Work task: Return all the data verbatim but without images.

Dataset extract:
______________________________
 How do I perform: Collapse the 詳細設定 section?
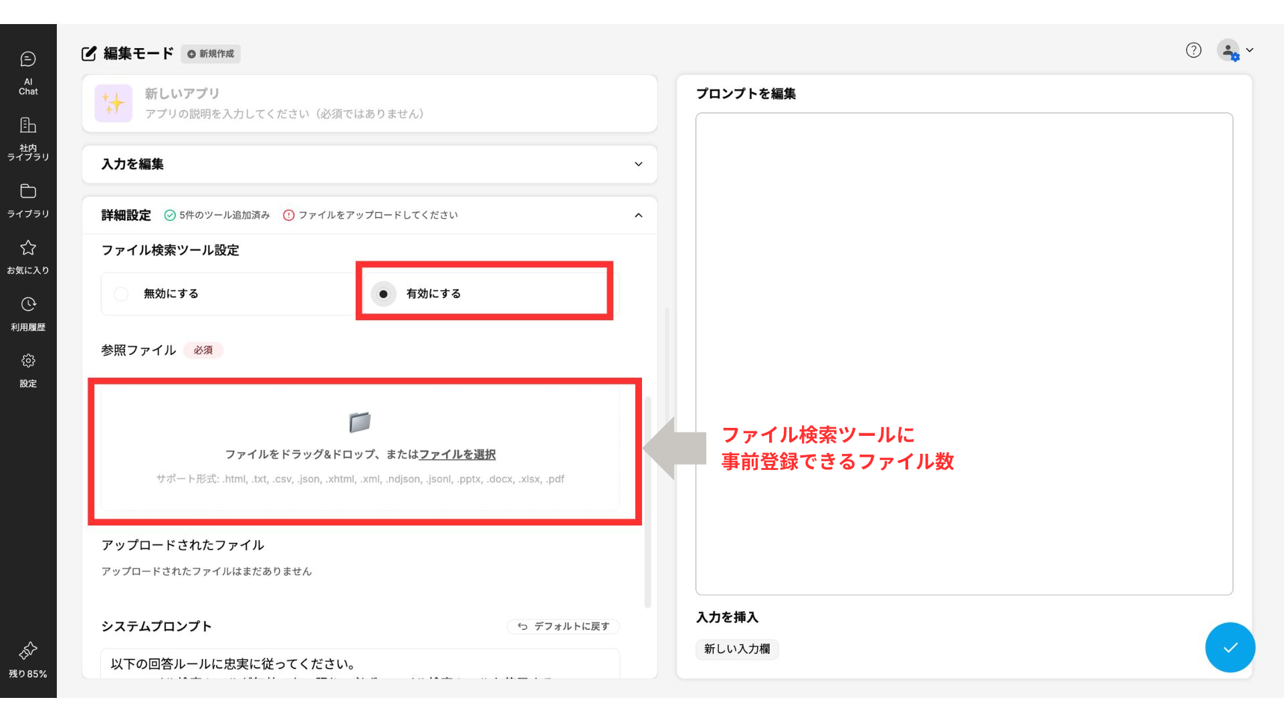tap(638, 215)
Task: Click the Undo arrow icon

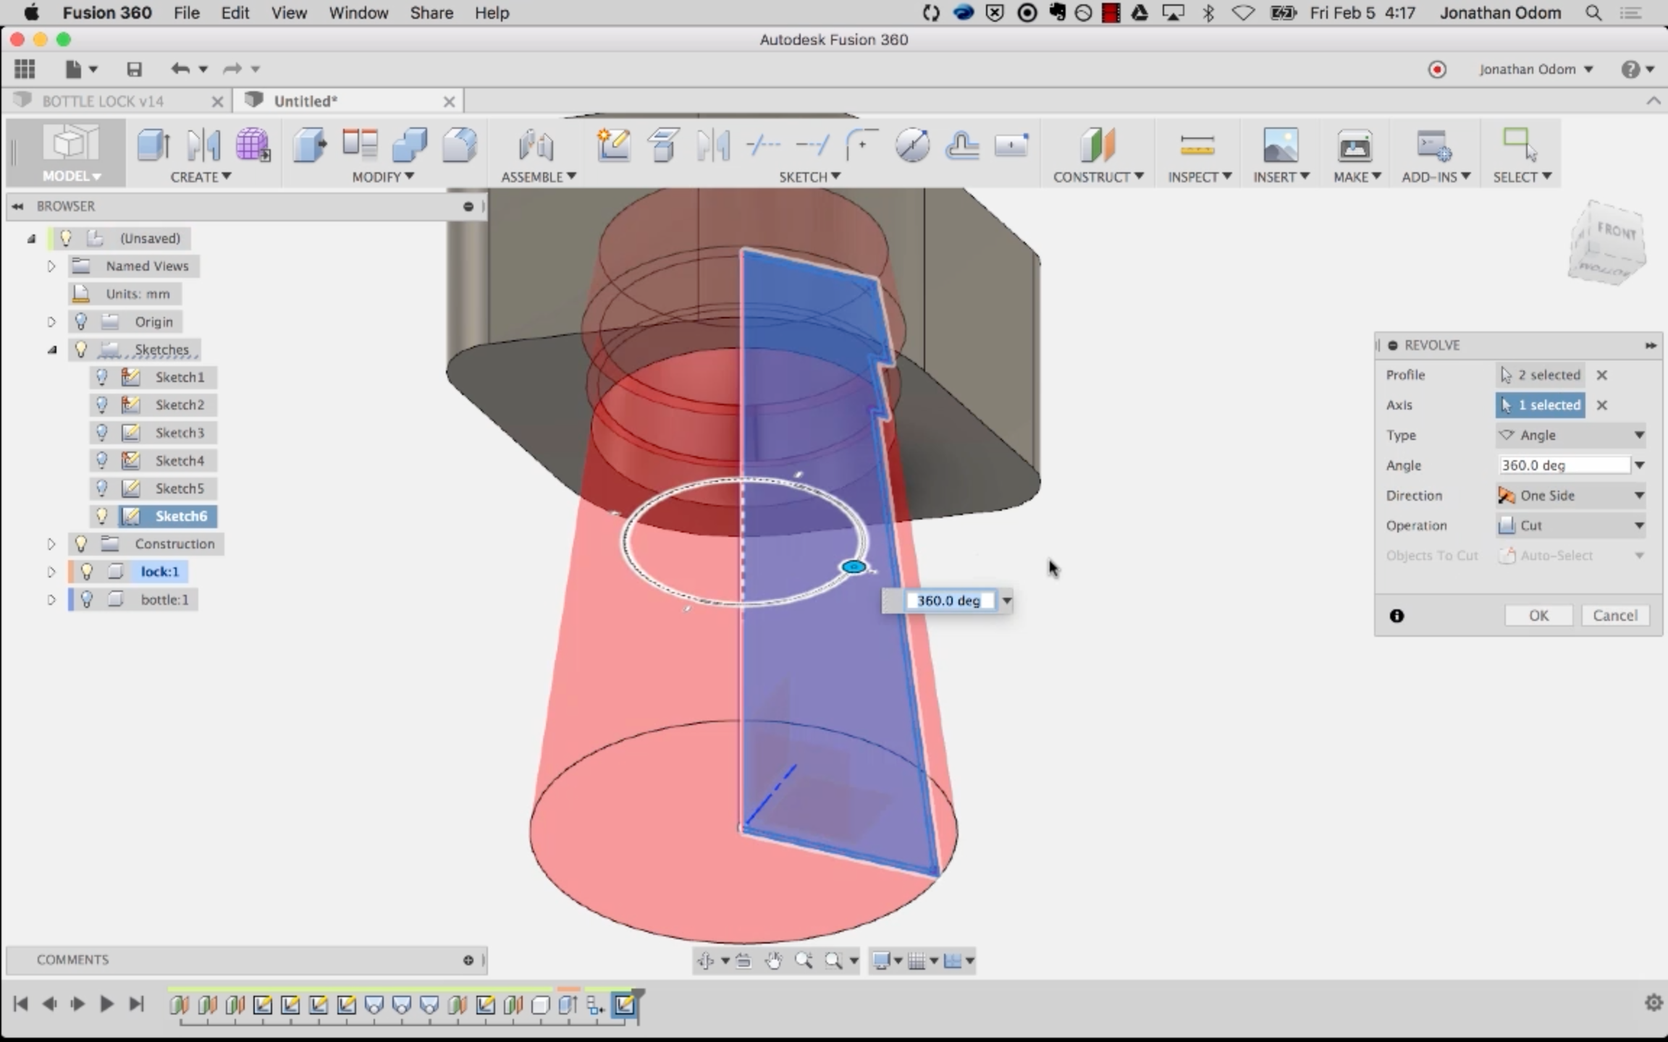Action: [x=180, y=69]
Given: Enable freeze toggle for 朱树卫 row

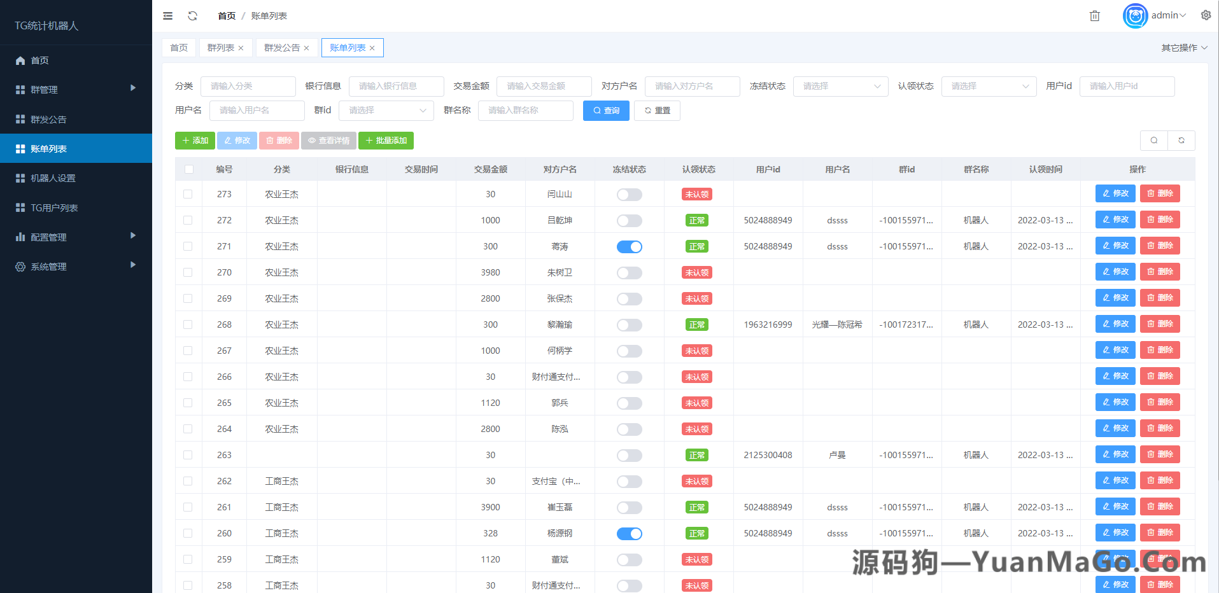Looking at the screenshot, I should pyautogui.click(x=629, y=272).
______________________________
Solution to this task:
 How do I perform: Collapse the 詳細設定 section?
tap(638, 215)
Task: Click the Undo arrow icon

Action: [x=180, y=69]
Given: Enable freeze toggle for 朱树卫 row

Looking at the screenshot, I should pyautogui.click(x=629, y=272).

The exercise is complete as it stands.